The past year, along with Donald Trump’s comments and the horrible attack at Charlie Hebdo’s office, also saw one of the largest human migration in years. The disruption caused due to the civil war in Syria and the rising tension within the middle eastern countries has led to a surge in the number of migrants heading to the European Union for refuge. However, common claims against the migration is that a lot of these migrants consists of “bogus refugees” as oppose to genuine refugees. Here, genuine refugees refers to the migrants who have evaded their home country due to imminent threat to their personal integrity or to their life. Bogus refugees, on the other hand, is used to describe the economic migrants who have been using this surge in the migration to illegally penetrate the European nations in search of better opportunities.
Migration has been a tense topic within countries for a long period. There have been many instance of contention between long term migrants and natives. A common reason for the long term migration has been to find better economic opportunities.
Economists John R Harris and Michael Todaro have used utility function of migrants to show that the primary cause for migration is the higher expected earning in urban regions when compared to rural regions. Similarly, better economic opportunities in developed countries acts a pull force for economic migration. However, the economic migration over a longer term increases the tension between the natives and the migrants for reasons like scarce public resources and socio-political impact of the change in demography. Hence, there exists a strong opposition towards increase in the number of economic migrants. The relevant Indian examples being include North eastern student attacked in Bangalore, attacks on North Indians in Mumbai etc. It is to avoid this conflict that various countries in the EU have currently denied access to the asylum seekers too.

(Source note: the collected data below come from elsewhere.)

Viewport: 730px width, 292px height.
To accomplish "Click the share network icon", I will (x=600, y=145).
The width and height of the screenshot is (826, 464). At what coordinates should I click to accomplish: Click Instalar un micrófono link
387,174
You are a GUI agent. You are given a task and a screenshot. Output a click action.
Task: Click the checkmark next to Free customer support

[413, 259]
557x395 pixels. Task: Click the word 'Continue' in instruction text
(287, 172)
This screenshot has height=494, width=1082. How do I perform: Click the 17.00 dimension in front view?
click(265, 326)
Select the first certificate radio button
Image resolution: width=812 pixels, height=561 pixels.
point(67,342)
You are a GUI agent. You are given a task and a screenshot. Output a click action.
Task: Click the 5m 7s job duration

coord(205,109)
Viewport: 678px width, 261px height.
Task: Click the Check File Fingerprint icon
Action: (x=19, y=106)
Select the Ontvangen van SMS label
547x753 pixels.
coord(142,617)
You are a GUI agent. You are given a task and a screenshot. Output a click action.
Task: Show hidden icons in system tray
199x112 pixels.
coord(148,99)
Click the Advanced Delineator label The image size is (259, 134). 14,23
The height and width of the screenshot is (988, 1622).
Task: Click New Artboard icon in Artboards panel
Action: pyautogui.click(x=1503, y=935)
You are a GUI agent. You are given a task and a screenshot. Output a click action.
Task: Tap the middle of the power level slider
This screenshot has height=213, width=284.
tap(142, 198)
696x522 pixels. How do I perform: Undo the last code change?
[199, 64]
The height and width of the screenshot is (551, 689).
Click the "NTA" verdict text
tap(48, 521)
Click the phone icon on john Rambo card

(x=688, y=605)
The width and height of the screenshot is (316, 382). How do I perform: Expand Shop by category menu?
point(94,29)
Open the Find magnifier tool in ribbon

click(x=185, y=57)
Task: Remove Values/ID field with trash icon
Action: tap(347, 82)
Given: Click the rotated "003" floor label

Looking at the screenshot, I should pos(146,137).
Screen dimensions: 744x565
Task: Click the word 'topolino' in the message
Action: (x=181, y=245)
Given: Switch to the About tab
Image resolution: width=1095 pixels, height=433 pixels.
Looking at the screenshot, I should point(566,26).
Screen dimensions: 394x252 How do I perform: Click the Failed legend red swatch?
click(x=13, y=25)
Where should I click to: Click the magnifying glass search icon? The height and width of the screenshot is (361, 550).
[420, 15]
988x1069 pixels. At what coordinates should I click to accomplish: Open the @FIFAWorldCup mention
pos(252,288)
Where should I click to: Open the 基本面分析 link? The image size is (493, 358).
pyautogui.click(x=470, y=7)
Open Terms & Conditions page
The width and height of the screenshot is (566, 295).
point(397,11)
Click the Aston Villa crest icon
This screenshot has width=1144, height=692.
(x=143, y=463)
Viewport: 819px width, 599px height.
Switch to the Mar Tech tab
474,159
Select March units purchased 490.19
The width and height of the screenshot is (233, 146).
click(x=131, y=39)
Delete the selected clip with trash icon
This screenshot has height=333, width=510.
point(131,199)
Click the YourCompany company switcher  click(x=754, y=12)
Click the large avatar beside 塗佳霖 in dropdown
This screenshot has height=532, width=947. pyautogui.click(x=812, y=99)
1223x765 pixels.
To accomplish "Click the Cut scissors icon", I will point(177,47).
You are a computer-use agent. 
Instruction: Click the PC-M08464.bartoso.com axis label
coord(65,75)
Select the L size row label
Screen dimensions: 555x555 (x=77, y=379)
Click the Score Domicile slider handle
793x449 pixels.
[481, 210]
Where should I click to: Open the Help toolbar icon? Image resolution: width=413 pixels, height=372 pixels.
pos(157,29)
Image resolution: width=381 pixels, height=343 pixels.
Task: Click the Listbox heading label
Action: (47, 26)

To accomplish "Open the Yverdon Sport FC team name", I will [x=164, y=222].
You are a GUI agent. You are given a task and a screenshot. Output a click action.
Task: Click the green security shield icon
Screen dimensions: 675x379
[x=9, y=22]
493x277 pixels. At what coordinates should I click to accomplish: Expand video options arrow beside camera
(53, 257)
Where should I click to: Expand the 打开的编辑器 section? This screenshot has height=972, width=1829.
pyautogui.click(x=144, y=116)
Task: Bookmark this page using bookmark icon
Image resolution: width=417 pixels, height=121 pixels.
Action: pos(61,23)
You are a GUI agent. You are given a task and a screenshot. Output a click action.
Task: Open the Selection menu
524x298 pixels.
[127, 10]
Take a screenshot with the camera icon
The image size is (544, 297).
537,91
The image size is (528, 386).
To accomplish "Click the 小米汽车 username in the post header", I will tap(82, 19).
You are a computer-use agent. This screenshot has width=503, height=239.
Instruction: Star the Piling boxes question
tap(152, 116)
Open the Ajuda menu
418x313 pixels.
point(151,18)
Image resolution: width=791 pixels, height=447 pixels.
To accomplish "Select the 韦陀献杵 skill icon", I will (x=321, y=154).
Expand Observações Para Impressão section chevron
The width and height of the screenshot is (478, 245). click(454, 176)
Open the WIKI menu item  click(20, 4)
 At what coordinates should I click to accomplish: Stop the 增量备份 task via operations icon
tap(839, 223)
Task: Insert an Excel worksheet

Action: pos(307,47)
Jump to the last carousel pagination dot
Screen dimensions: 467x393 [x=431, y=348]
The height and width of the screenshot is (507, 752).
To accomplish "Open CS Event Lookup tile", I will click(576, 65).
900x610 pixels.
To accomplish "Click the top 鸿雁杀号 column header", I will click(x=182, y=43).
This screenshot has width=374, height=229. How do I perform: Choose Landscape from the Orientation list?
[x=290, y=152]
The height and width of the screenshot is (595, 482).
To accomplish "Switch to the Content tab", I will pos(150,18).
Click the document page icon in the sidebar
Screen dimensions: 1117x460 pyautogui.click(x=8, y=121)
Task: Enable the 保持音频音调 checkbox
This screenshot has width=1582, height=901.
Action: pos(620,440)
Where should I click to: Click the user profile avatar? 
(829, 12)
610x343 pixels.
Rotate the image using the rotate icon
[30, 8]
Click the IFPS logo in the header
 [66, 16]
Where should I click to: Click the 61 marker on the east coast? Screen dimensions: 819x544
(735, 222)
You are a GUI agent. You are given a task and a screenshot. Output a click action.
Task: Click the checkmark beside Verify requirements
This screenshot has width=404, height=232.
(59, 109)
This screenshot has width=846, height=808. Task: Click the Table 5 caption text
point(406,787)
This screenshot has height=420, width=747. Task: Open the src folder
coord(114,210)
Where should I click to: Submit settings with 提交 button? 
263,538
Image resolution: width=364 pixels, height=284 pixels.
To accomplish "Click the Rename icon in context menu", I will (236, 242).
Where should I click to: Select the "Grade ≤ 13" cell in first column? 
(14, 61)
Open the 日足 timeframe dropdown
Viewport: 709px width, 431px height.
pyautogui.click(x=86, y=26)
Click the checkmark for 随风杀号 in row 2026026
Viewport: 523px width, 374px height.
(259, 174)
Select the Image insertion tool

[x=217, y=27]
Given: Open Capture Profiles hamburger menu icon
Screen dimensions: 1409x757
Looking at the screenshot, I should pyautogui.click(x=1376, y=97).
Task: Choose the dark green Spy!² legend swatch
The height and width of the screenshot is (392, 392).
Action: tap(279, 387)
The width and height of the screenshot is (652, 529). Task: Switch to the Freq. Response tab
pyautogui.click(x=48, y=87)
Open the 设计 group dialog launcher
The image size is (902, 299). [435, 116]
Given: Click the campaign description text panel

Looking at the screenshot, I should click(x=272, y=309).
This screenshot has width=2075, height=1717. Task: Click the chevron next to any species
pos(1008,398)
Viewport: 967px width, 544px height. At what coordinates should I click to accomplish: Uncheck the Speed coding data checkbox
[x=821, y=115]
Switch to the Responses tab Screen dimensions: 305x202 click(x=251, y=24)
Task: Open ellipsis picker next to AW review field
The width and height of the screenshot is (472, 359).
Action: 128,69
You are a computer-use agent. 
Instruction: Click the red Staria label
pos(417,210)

There are many scholars who have tried to solve this conundrum by trying to study the factors that lead to migration. For instance, Eric Neumayer, in his paper “Bogus Refugees? The Determinants of Asylum Migration to Western Europe” has tried to find ways to check whether the asylum migrants are genuine. Neumayer, however, does not provide any strong determinant in his paper. A similar work has been done by Nathalie Williams and Meeta S. Pradhan in their paper “Political Conflict and Migration:How has Violence and Political Instability Affected Migration Patterns in Nepal?”. The objective of the paper is to understand how civilians perceive and react to political conflict and the long-term consequences that this social change may entail in which they show that migration is an outcome of large socio-political conflicts like civil wars.
Solving this confusion between the genuine and bogus migrants might reduce at least one complexity faced by the European migration crisis.